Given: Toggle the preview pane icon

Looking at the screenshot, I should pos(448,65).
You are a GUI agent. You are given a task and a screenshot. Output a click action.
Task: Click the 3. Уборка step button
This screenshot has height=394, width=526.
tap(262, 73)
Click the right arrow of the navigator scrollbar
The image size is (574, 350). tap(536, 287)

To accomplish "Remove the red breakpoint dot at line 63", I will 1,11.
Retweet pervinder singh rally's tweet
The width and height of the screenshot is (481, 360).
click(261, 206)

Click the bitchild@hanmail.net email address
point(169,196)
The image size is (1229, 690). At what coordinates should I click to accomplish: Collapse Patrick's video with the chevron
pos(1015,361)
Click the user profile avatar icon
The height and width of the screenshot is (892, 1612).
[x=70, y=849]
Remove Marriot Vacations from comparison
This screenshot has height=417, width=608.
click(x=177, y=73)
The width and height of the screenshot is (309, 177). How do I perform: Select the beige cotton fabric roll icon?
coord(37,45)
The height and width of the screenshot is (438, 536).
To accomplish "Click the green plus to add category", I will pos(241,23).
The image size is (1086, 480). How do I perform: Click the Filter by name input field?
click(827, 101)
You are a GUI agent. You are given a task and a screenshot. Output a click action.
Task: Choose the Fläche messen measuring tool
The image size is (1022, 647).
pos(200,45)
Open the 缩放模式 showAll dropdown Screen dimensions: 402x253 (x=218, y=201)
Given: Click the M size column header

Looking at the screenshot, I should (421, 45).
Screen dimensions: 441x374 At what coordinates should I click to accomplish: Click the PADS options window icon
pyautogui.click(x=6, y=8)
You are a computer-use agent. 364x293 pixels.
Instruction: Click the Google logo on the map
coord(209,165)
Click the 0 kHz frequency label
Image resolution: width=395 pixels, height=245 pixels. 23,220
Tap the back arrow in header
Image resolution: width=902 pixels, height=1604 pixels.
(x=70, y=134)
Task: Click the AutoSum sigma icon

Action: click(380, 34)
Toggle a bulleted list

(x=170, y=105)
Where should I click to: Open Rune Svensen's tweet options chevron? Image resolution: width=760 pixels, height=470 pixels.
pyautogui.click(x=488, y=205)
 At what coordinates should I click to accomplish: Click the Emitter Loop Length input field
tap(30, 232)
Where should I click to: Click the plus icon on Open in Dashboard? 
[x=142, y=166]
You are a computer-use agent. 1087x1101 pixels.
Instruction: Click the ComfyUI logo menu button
━━━━━━━━━━━━━━━━━━━━
* ASSIGNMENT *
All of the material must appear again, exactly as given.

* COMPLETED TASK *
Given: Toggle the preview pane icon

Looking at the screenshot, I should pos(448,65).
You are a GUI agent. You are given a task and a screenshot. Output a click action.
Task: Click the 3. Уборка step button
This screenshot has height=394, width=526.
tap(262, 73)
Click the right arrow of the navigator scrollbar
The image size is (574, 350). tap(536, 287)

To accomplish "Remove the red breakpoint dot at line 63", I will 1,11.
Retweet pervinder singh rally's tweet
The width and height of the screenshot is (481, 360).
click(261, 206)

Click the bitchild@hanmail.net email address
point(169,196)
The image size is (1229, 690). At what coordinates should I click to accomplish: Collapse Patrick's video with the chevron
pos(1015,361)
Click the user profile avatar icon
The height and width of the screenshot is (892, 1612).
[x=70, y=849]
Remove Marriot Vacations from comparison
This screenshot has height=417, width=608.
click(x=177, y=73)
The width and height of the screenshot is (309, 177). How do I perform: Select the beige cotton fabric roll icon?
coord(37,45)
The height and width of the screenshot is (438, 536).
To accomplish "Click the green plus to add category", I will pos(241,23).
The image size is (1086, 480). How do I perform: Click the Filter by name input field?
click(827, 101)
You are a GUI agent. You are given a task and a screenshot. Output a click action.
Task: Choose the Fläche messen measuring tool
The image size is (1022, 647).
pos(200,45)
Open the 缩放模式 showAll dropdown Screen dimensions: 402x253 (x=218, y=201)
Given: Click the M size column header

Looking at the screenshot, I should (421, 45).
Screen dimensions: 441x374 At what coordinates should I click to accomplish: Click the PADS options window icon
pyautogui.click(x=6, y=8)
You are a computer-use agent. 364x293 pixels.
Instruction: Click the Google logo on the map
coord(209,165)
Click the 0 kHz frequency label
Image resolution: width=395 pixels, height=245 pixels. 23,220
Tap the back arrow in header
Image resolution: width=902 pixels, height=1604 pixels.
(x=70, y=134)
Task: Click the AutoSum sigma icon

Action: click(380, 34)
Toggle a bulleted list

(x=170, y=105)
Where should I click to: Open Rune Svensen's tweet options chevron? Image resolution: width=760 pixels, height=470 pixels.
pyautogui.click(x=488, y=205)
 At what coordinates should I click to accomplish: Click the Emitter Loop Length input field
tap(30, 232)
Where should I click to: Click the plus icon on Open in Dashboard? 
[x=142, y=166]
You are a computer-use agent. 1087x1101 pixels.
Instruction: Click the ComfyUI logo menu button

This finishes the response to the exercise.